The report has showed that most venture capital firms that have backed startups in the cleantech sector lost cash.
An MIT report last month, Venture Capital and Cleantech: The Wrong Model for Clean Energy Innovation, found most VCs lost money in the sector during its peak years of 2006 to 2012.
The report said: “Cleantech startups fall into five categories, among which there are huge disparities in performance:
• Companies developing new materials, processes, or chemicals—for solar, biofuel, battery, lighting, and other applications—returned only a sixth of the invested capital.
• Hardware integration companies, which commercialized novel ways to integrate existing hardware components, performed even more poorly, returning only 5 cents on the dollar.

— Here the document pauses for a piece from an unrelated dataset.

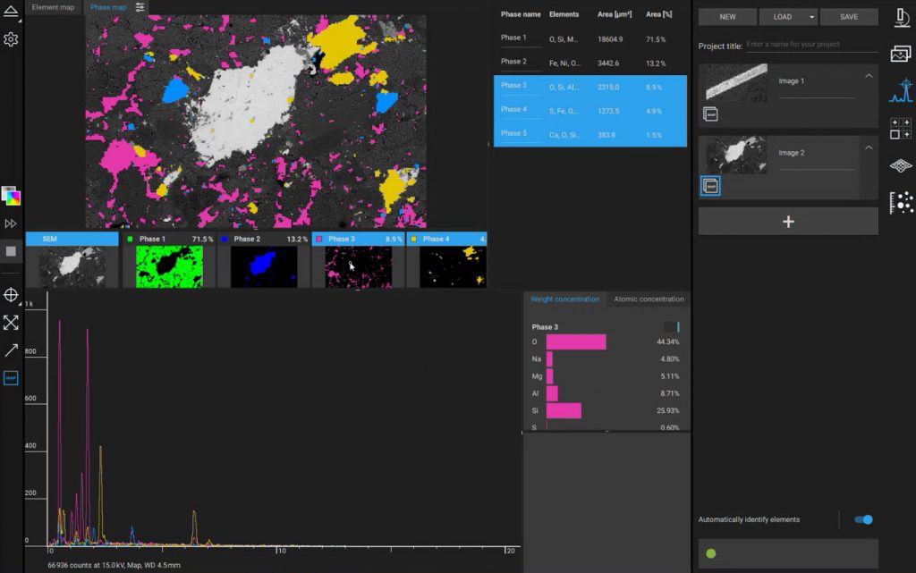Click the SAVE button
This screenshot has height=573, width=916.
[x=848, y=17]
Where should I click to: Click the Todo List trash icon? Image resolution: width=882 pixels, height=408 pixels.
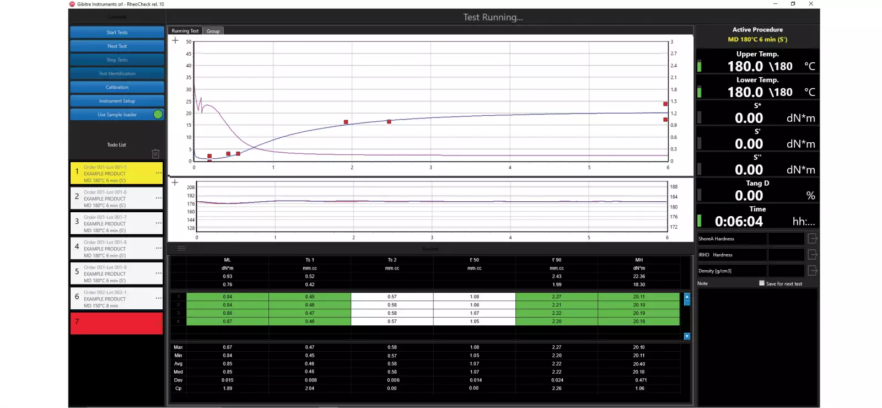tap(155, 154)
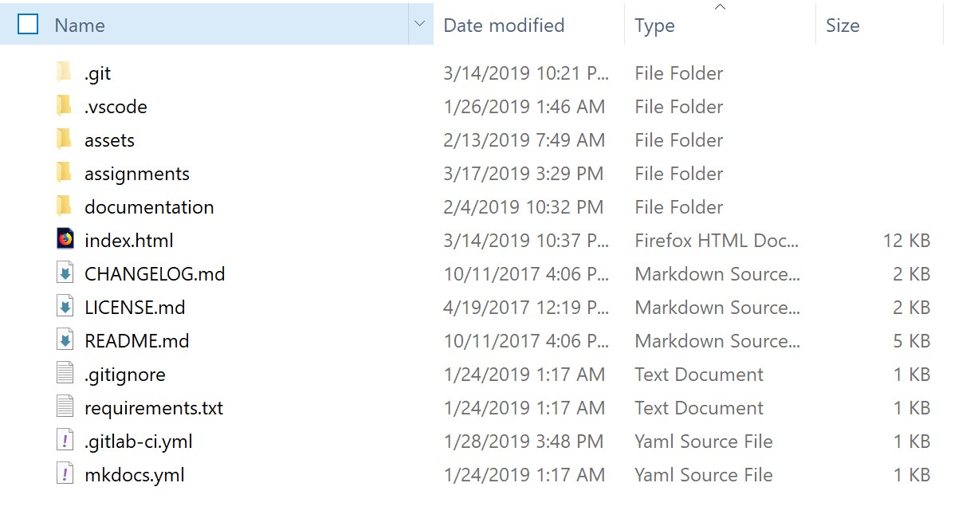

• Cleantech software companies—like Nest, which dramatically boosted the aggregate return of cleantech companies funded in 2010, and Opower, which analyzes energy use data and helps utilities apply peer pressure on customers to compete with neighbors on efficiency— returned about three and a half times the capital that A-round VCs invested. This makes sense, since these cleantech companies could also be classified under the software sector, where strong returns are more common.
• Deployment finance companies, which sought investor capital to construct large projects like solar farms based on proven technology, also performed poorly, returning only a quarter of the invested capital.
• Other companies that fell into none of the categories above—including energy efficiency consultants and waste processing services—returned only a fifth of the invested capital.”